Uma nova dramaturgia portuguesa que ousa questionar uma das instituições
mais paradigmáticas que o Homem inventou - a Escola - e que, com
a evolução da sociedade, nomeadamente a democratização
do ensino, se tem vindo a problematizar. O mundo lá dentro não
é mais do que uma representação do mundo cá fora.
Um espectáculo com um conjunto de jovens actores ao lado do "veterano"
António Fonseca, que conhece aquilo que representa (suprema felicidade!),
que nos confronta com um universo que já vivemos ou que estamos a viver
- a adolescência! Território existencial intermédio, expectante,
entre a infância e a idade adulta. Momento de dúvidas e inquietações,
em que já muita coisa se sabe, mas em que quase tudo se decide (José
Wallenstein, no programa).
Vandalização do carro do presidente do Conselho
Executivo, um estalo numa professora, uma pichagem na parede, computadores destruídos,
uma cadeira atirada pela janela, um extintor atirado à cabeça
de uma colega -seis gestos desesperados de "rebeldia"; seis jovens incompreendidos,
em conflito com a Escola e consigo próprios; seis histórias de
vida sem valor matricial único; seis realidades distintas sintetizadas
num espaço escolar transposto para um palco onde a figura do professor
não aparece, se não apenas por referência.

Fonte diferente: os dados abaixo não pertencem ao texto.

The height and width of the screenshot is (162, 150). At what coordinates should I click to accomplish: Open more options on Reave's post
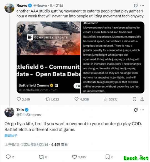tap(142, 6)
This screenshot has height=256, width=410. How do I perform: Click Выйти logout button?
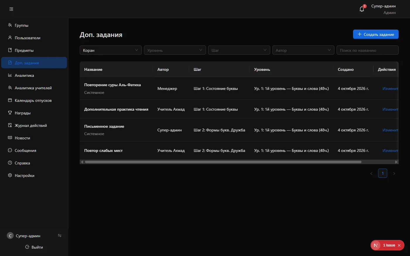[34, 247]
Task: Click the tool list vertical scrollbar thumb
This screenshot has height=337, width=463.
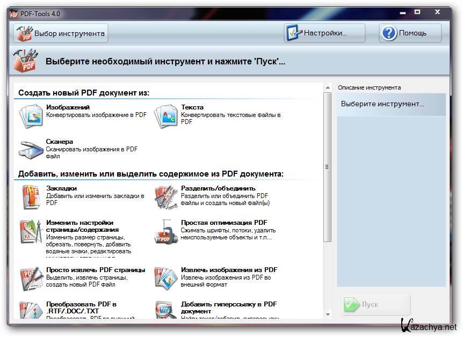Action: click(327, 166)
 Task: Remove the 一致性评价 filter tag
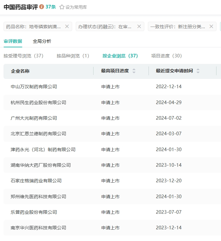pyautogui.click(x=211, y=27)
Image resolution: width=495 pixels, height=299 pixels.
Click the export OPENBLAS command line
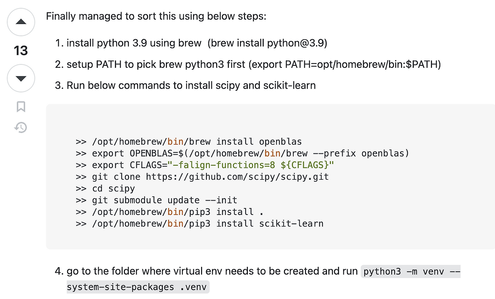250,153
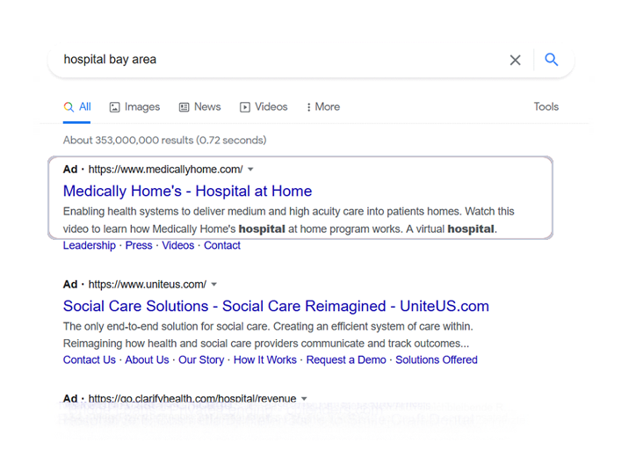This screenshot has width=629, height=450.
Task: Open the Contact sitelink under Medically Home
Action: pos(222,245)
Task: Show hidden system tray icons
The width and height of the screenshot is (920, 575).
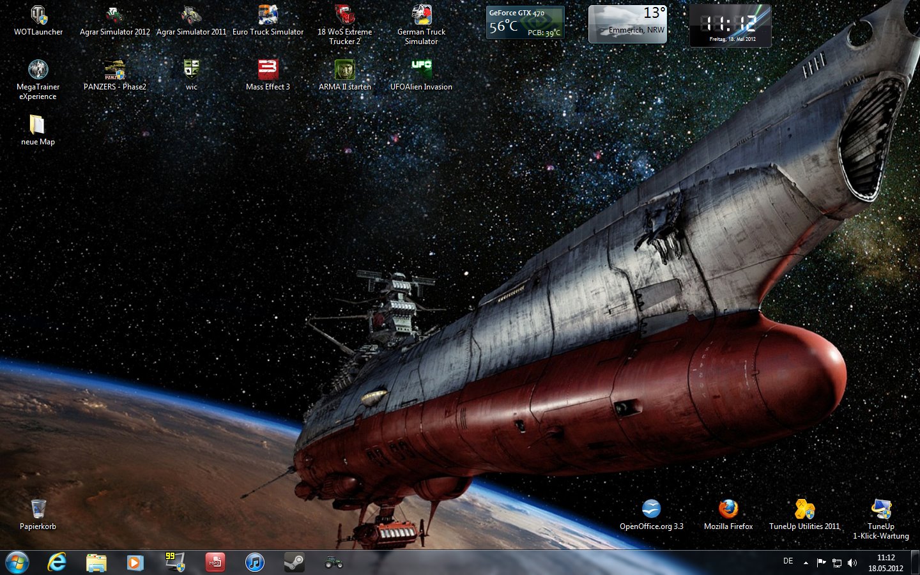Action: (x=806, y=563)
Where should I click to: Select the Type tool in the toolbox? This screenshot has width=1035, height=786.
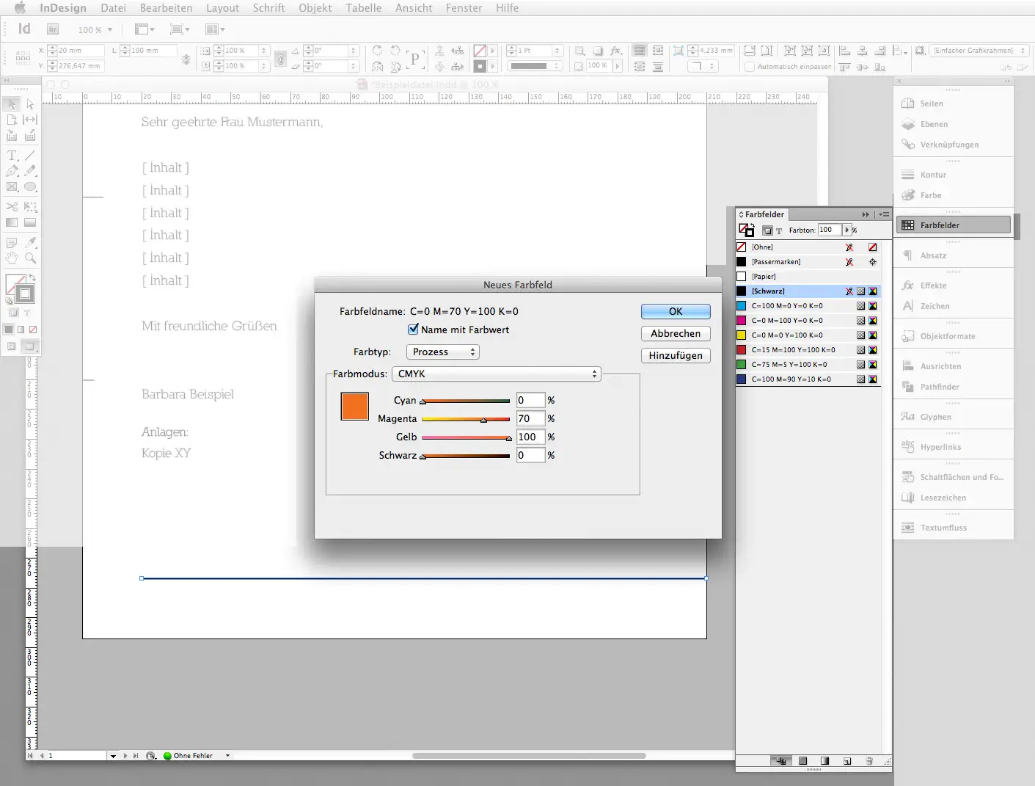(x=11, y=155)
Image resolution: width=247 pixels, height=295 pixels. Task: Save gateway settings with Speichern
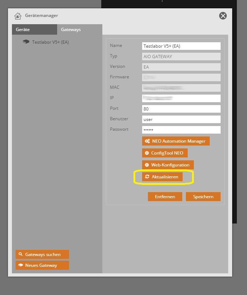pos(203,197)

O "contínuo" é o mediador entre os alunos e o
mundo adulto (o senhor doutor Fonseca) e o representante da razão aos
olhos dos professores-público, que identificam protótipos de alunos:
a parva, o malcriado, o coitadinho, o Zeferino, a Judite... É ele, também,
o regulador de atitudes: Julgas que és o maior, não é?,
mas não vês que ninguém te respeita? Os teus colegas têm
é medo de ti, percebes?, não te respeitam. Tu sozinho não
vales nada; tens que deixar que gostem de ti. Eu também fui como tu,
e olha o que sou hoje - ando aqui a apanhar o lixo que tu e os teus colegas
fazem, a limpar o teu mijo...
Toxicodependência, afectividade, inconformismo, sexualidade
e auto-estima, são os ângulos de observação do autor
e encenador - a complexidade das relações entre a instituição
de socialização e o indivíduo em formação
é o pretexto para Marcantonio Del-Carlo dissertar sobre fenómenos
de violência e de identidade que se (re)produzem e desenvolvem na Escola.

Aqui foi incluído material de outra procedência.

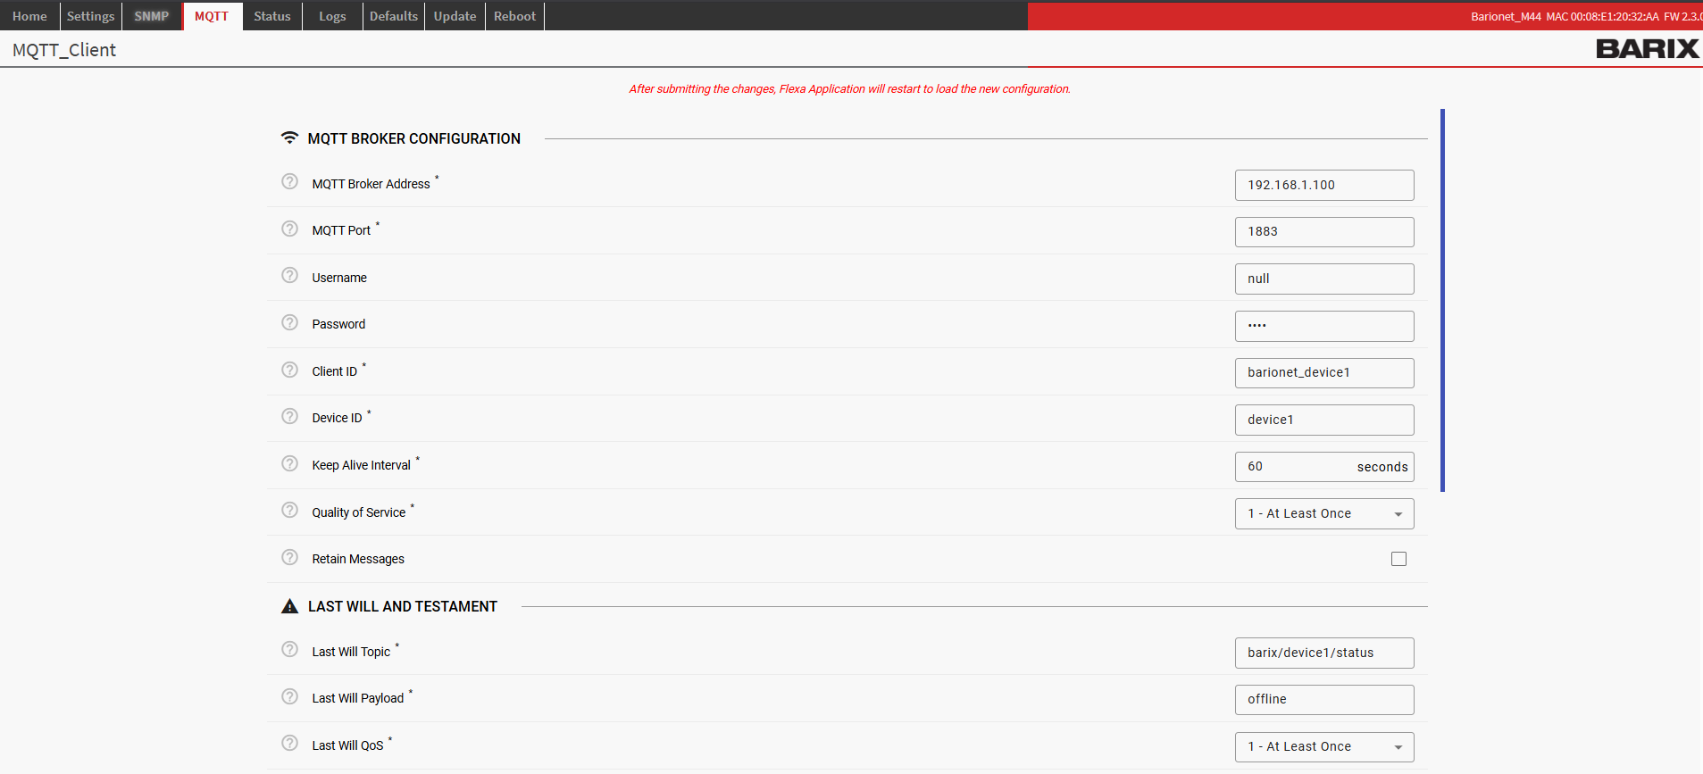Open the SNMP tab
Screen dimensions: 1703x774
[x=152, y=16]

Se a Escola existe, é porque há alunos. E se
os alunos não gostam dela, o que fazer? O que é preciso é
fazer uma revolução, é revolucionar esta merda toda! Mas
como? Não sei... Mas nós somos diferentes, não somos? Então
vamos embora, e os gajos que se lixem.
Ser diferente, mas como enunciar (e lidar com) a diferença?

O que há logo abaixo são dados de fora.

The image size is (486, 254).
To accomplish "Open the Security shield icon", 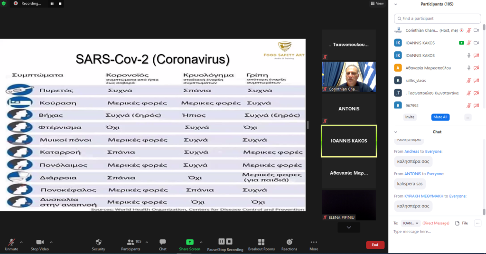I will coord(98,242).
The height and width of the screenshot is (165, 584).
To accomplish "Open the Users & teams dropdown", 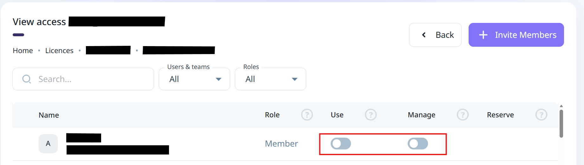I will click(194, 79).
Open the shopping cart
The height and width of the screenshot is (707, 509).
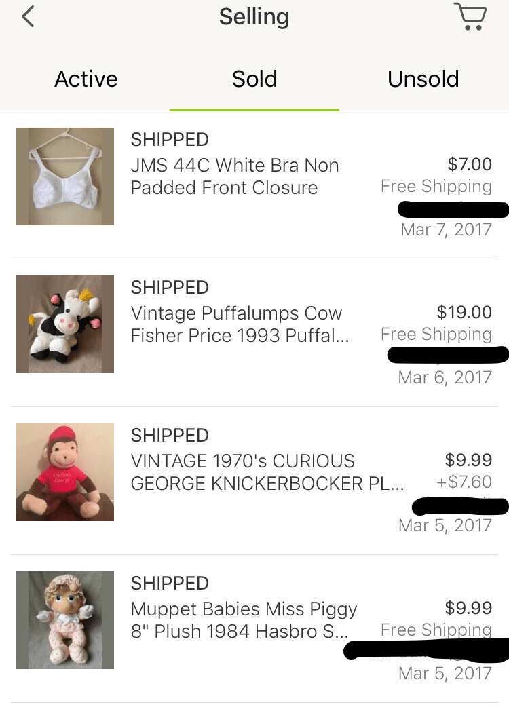pyautogui.click(x=470, y=16)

Revolucionar, mas como? Mais do que pensar na mudança, trata-se de pensar
uma Escola nova - não, "No dia em que a C+S fechou" não dá
respostas; porque esse não é o propósito de um teatro que
se afirma como ferramenta potenciadora da interrogação.
António Baldaia
N.R. "No dia em que a C+S fechou"é
uma produção do Teatro Nacional S. João, do Porto, onde
esteve em cena até 8 de Abril, no âmbito do festival PO.N.T.I.
Nos debates que se seguiram a cada representação, emergiu sempre
a utilidade de levar este espectáculo a outros palcos, a outros alunos
e professores, a novos públicos. Quererá o TNSJ pensar no assunto?